Zak Hernández Laporte (b.
1970–
June 10,
1992), was a 22-year-old member of the
United States Army who was killed in
Panama City when the
Humvee in which he was riding was ambushed on the eve of President
George H. W. Bush's visit to
Panama. His accused murderer,
Pedro Miguel González Pinzón, was acquitted in 1997 in a trial mounted by Panama's judiciary. Two years later he was elected to Panama's
National Assembly and, in September 2007, was chosen by his peers as National Assembly President, an event which has generated protests from the governments of the United States and Puerto Rico. This event also jeopardized U.S. Congress' ratification of a Free Trade Agreement between the U.S. and Panama, a pact that was previously ratified by Panama and was, until Pedro Miguel Gonzalez's elevation, considered likely to receive bipartisan Congressional approval.
Incident
On
June 10,
1992, a group of
Panamanians were protesting the scheduled visit of United States President
George H. W. Bush to their country. One of the main reasons behind the demonstrations was the
invasion of Panama by the US for the arrest and conviction of Head of State
Manuel Noriega in 1989, during which anywhere between 200 and 4,000 Panamanian civilians were killed by US forces.
(External Link
) Among the protesters was
Pedro Miguel González Pinzón.
On that day Sgt. Hernández, a
Puerto Rican soldier stationed in the
Panama Canal Zone, and his comrade Sgt. Ronald Marshall, were in their Humvee on the outskirts of
Panama City, close to the area where the demonstrators were protesting, when suddenly they were ambushed. Hernández was killed and Marshall wounded.
Pedro Miguel González Pinzón was indicted in the
United States Federal Court of
Washington D.C., for Sgt. Hernández' murder and the attempted murder of Sgt. Marshall.

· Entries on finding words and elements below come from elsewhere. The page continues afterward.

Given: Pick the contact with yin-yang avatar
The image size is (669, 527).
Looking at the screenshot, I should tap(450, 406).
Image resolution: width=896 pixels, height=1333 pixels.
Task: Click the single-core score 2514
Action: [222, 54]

After disappearing to Cuba for several years, once
his party was returned to power, González Pinzón was brought by his late father, Gerardo Gonzalez (then President of the National Assembly and head of the PRD party) to "surrender himself" to Panamanian President Ernesto Perez Balladares. After two years of confinement, González Pinzón was acquitted in a 1997 trial marred by witness intimidation, harassment of the prosecutor, and ex parte communications by the judge with Gonzalez's father and others. All seven jurors were civil servants who owed their jobs to the PRD. The U.S. government and other outside observers maintain that the trial was a sham resulting from Panama's notoriously corrupt judiciary, where influence peddling remains common. Longtime Gonzalez friend and now current PRD leader and Panamanian President, Martin Torrijos, was Vice Minister of Government and Justice at the time of Gonzalez's trial. In September 2007, González Pinzón was elected President of the
National Assembly.
International protest
His election has been protested by the Government of the United States. Tom Casey, a spokesman for the
United States State Department, said that the United States government was
"deeply disappointed that the Panamian National Assembly elected Pedro Miguel González Pinzón from among its members" and that "The United States wants those responsible (for Zak Hernández' murder)...to face justice".
On
September 4,
2007, the
Senate of Puerto Rico approved a resolution expressing its "profound preoccupation" that a person indicted for Sgt. Zak Hernández' murder has been elected president of the Panamanian National Assembly. During a previously scheduled courtesy visit to his office, Senate President
Kenneth McClintock on
September 6 presented a copy of the resolution to
Panama Supreme Court Chief Magistrate
Graciela Dixon.
Key members of the U.S. Congress, such as Senate Finance Committee Chairman Max Baucus (D-MT) and the committee's ranking Republican member, Charles Grassley (R-IA) have signaled that Gonzalez's elevation to National Assembly President represents an obstacle to Congress' ratification of the U.S.-Panama Free Trade Agreement. (In assuming the presidency on September 1, 2007, Gonzalez said he'd step down should be become an obstacle to FTA ratification by the U.S. Despite clear signals from the U.S. Congress and Bush Administration officials that he indeed poses such an obstacle, Gonzalez has thus far refused to step down.)
Zak Hernández' name appears on "El Monumento de la Recordación" (The Wall of Remembrance} at the
Puerto Rico Capitol complex as the only Puerto Rican casualty in the 1992 United States military operation in Panama. The U.S. consulate in Panama also displays a plaque in memory of Zak Hernández.